_AUFGABEN_:
1. Aus welchem Land kommt Ira Peter laut dem Auszug Anfang der 1990er Jahre nach Deutschland?
2. Schreib aus dem Auszug wortgleich die Stelle ab, die mit "In Peters Ausführungen" anfängt und mit "und -aussiedler hinzu." aufhört.

_AUSZUG_:
== == ==

Als Kind russlanddeutscher Aussiedler kommt Ira Peter Anfang der 1990er Jahre aus Kasachstan nach Deutschland. In ihren Zwanzigern begibt sie sich auf die Suche nach der eigenen Identität, auch als Journalistin. Dieses Buch ist das Ergebnis ihrer Arbeit und eine Einladung an die Mehrheitsgesellschaft, die Besonderheit dieser Gruppe zu begreifen. Es wird höchste Zeit. Denn mehr als drei Jahrzehnte nach den großen Einreisewellen kursieren viele Irrtümer und pauschale Annahmen über die Bevölkerungsgruppe, die mit zweieinhalb Millionen nicht gerade klein ist.
In Peters Ausführungen geht es viel um Eigenwahrnehmung und Fremdzuschreibungen. Sie analysiert eine Integration, die wohl überwiegend als gelungen bezeichnet werden kann, schreibt aber auch über die verzerrten Bilder, die in den Medien vorherrschen. Waren es anfangs die Berichte darüber, dass viele russlanddeutsche Jugendliche kriminell seien, kamen nach einer langen Funkstille Meldungen über die angebliche AfD-Affinität der Spätaussiedlerinnen und -aussiedler hinzu.

== == ==

_VORLIEGENDE EINTRÄGE_:
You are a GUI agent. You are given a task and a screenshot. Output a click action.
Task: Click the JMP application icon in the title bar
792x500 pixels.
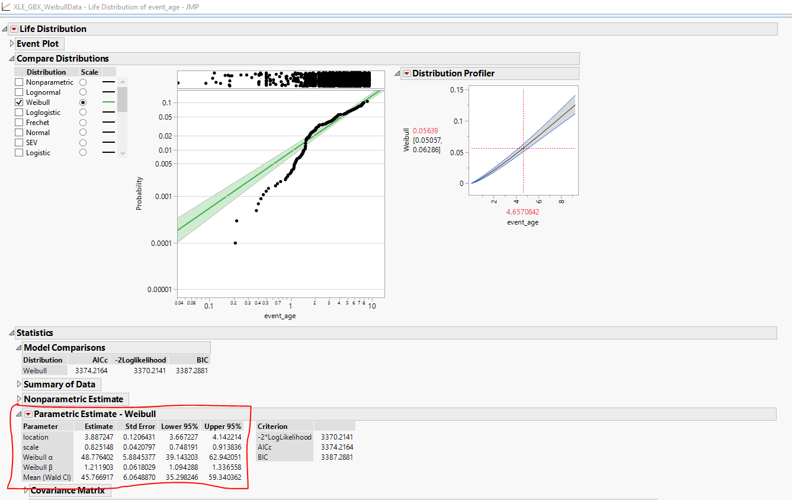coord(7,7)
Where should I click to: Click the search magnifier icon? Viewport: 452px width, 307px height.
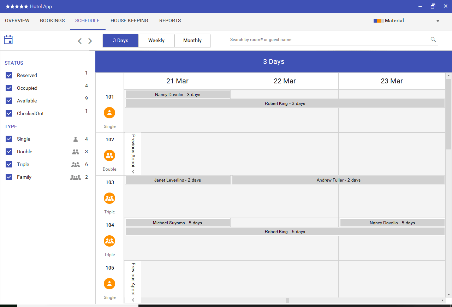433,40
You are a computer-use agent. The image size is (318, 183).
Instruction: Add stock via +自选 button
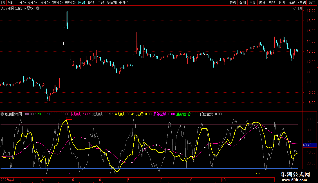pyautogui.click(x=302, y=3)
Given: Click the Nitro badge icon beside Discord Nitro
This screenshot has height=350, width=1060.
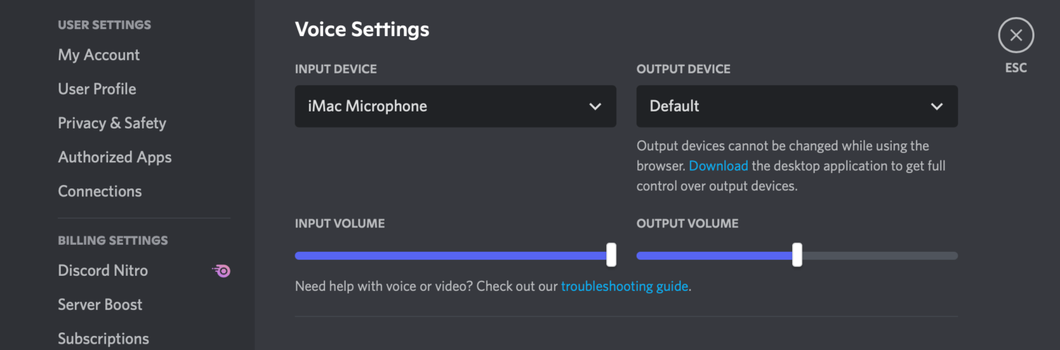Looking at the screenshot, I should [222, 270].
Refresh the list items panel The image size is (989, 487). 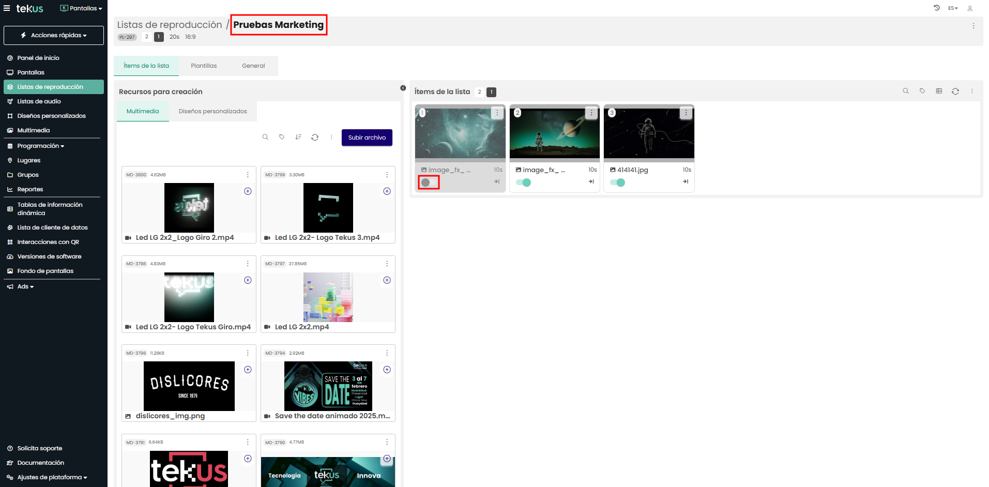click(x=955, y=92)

== == ==

_LÖSUNGEN_:
1. Aus Kasachstan.

2.
In Peters Ausführungen geht es viel um Eigenwahrnehmung und Fremdzuschreibungen. Sie analysiert eine Integration, die wohl überwiegend als gelungen bezeichnet werden kann, schreibt aber auch über die verzerrten Bilder, die in den Medien vorherrschen. Waren es anfangs die Berichte darüber, dass viele russlanddeutsche Jugendliche kriminell seien, kamen nach einer langen Funkstille Meldungen über die angebliche AfD-Affinität der Spätaussiedlerinnen und -aussiedler hinzu.